[PAGE EXCERPT — start]

Sen. Dawn Marie Addiego (D-Burlington) also issued a statement throwing her support behind using the unallocated federal dollars to prevent the payroll tax hike.
“We have plenty of federal dollars to go around, and there is no reason businesses should be burdened with an unemployment tax hike when laying off employees was the only way they could stay afloat through last year’s shutdown,” she said.
Republicans criticize Murphy
But Republicans have been much more critical of Murphy, a Democrat who is up for reelection in the fall. All 120 legislative seats will also be on the November ballot this year.
The agreement to phase in over three years the statutorily required payroll tax hike needed to replenish the unemployment fund received bipartisan support in both houses of the Legislature, but more recently, GOP lawmakers have attempted to place the blame for the upcoming increase squarely at Murphy’s feet.
“After fighting so hard to weather the virus and lockdowns that kept customers and workers quarantined at home, companies are in no position to handle a major tax increase,” said Sen. Steve Oroho (R-Sussex), who was one of the lawmakers pitching for tax relief for businesses months ago.
‘The business community needs help’
“Unfortunately, this is only the latest example of the Murphy administration turning its back on the state’s employers,” added Sen. Anthony M. Bucco (R-Morris). “The business community needs help.”
The Murphy administration recently began discussions on where the state could use its still-unallocated portion of federal COVID-19 aid, and the need to replenish the unemployment fund was among dozens of concerns raised by those the administration invited to provide input last month.
But because of how the three-year phase-in was structured, a new law may be needed to override the first pending payroll tax increase, and lawmakers typically go into virtual hibernation in the months leading up to a full legislative election.
Murphy press secretary Alyana Alfaro Post referred to the language related to the federal pandemic aid inserted into the fiscal year 2022 budget when asked about the calls to head off the looming payroll tax increase.
“Decisions on federal spending over $10 (million) must be made with the Legislature,” she said.

[PAGE EXCERPT — finish]
[INFORMATION SUPPLIED — start]

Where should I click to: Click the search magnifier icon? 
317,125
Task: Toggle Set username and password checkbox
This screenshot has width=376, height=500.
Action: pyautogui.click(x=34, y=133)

[INFORMATION SUPPLIED — finish]

EXERCISE DIRECTIONS - In the payroll tax excerpt, reproduce the stretch from "Republicans criticize Murphy" through "at Murphy’s feet.", swapping "bipartisan" for "cross-party".

SOLUTION TO THIS TASK -
Republicans criticize Murphy
But Republicans have been much more critical of Murphy, a Democrat who is up for reelection in the fall. All 120 legislative seats will also be on the November ballot this year.
The agreement to phase in over three years the statutorily required payroll tax hike needed to replenish the unemployment fund received cross-party support in both houses of the Legislature, but more recently, GOP lawmakers have attempted to place the blame for the upcoming increase squarely at Murphy’s feet.